Statistical maps were thresholded at the standard level of p = 0.001 uncorrected, and regions were considered significant at p<0.05 cluster level corrected for multiple comparisons across the whole brain. All p values are at the cluster level corrected for multiple comparisons. Results are presented as (p value, KE indicating the number of voxels within a cluster, and co-ordinates in x, y and z dimensions). Co-ordinates are reported in MNI (Montreal Neurological Institute) convention. All images are overlaid onto standard brain in MNI space using Mango software package (http://ric.uthscsa.edu/mango). Standard Receiver Operating Characteristic curves were generated for clusters of interest using the diagnostic outcome of MDD using ‘R’ software.
Relationship to trait liability measures
We also examined associations between the activation differences between the groups and measures of trait liability to mood disorder, namely cyclothymia scores, neuroticism and extraversion. This was performed using correlation analysis on the extracted clusters in SPSS. In each case, we predicted that any activation differences would be related to trait liability to BD (as measured by increasing cyclothmia scores) or MDD (as measured by increasing neuroticism or decreasing extraversion).
Analysis of potential confounders
To address the potential role of symptoms at the time of the scan, relationships between activation and measures of depression and mania from the HAM-D and YMRS were examined. We also examined relationships between insula activation and measures of weekly alcohol consumption and illicit substances. As above these were performed using data from the extracted clusters in SPSS. Finally, we performed an additional analysis including only one family member per group chosen at random in order to exclude factors related to the effects of multiple family members.

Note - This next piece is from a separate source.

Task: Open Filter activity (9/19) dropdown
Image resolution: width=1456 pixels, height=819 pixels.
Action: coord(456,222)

Demographic, clinical, and behavioural measures
Of the 98 high-risk individuals with baseline imaging and genetic data, 20 subsequently developed MDD. The groups are referred to as HR well (n = 78), HR who developed MDD (n = 20) and HC (healthy controls, n = 58). Demographic details are presented in Table 1. There were no significant differences between the groups in terms of age, gender, handedness, substance misuse or IQ, nor for any of the task-related performance measures of within-scanner reaction time or word appropriateness.
There were however significant differences between the groups for baseline clinical measures of depression from the HAM-D (p = 0.004). There were also significant differences at baseline between the groups for measures of cyclothymia (p = 0.001). For both these measures the HR who developed MDD scored the highest. These were statistically significant between the HC and HR who developed MDD, as well as between the HR well and HR who developed MDD. The only measure that was significantly different between the HC and HR well was the measure of depression from the HAM-D (p = 0.04), with higher scores in the HR well group. There were also significant differences between the groups for personality-based measures of trait liability to depression; for neuroticism (p<0.001) and extraversion (p = 0.003). Pair-wise comparisons indicated significant differences between HC and HR who developed MDD, and between HC and HR well. Further details of the pair-wise comparisons can be found in Table S1.

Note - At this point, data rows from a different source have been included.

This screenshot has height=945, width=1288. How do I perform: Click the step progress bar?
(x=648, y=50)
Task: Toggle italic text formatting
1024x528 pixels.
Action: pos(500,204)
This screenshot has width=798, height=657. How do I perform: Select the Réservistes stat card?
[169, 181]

Task-related brain activation patterns
All subjects demonstrated the expected patterns of brain activation and behavioural responses indicating subjects were performing the task appropriately in the scanner , , , and see Figure S1. Regions activated across the groups for the sentence completion versus baseline contrast included the left medial and lateral prefrontal regions, left lateral temporal cortex, sub-cortical structures, left lateral parietal cortex, occipital lobes bilaterally, and right cerebellum. Regions of deactivation included bilateral insula cortex and midline fronto-parietal regions. For the parametric contrast, areas of activation including left lateral and medial prefrontal cortex, left lateral temporal cortex, and right cerebellum, see Figure S2.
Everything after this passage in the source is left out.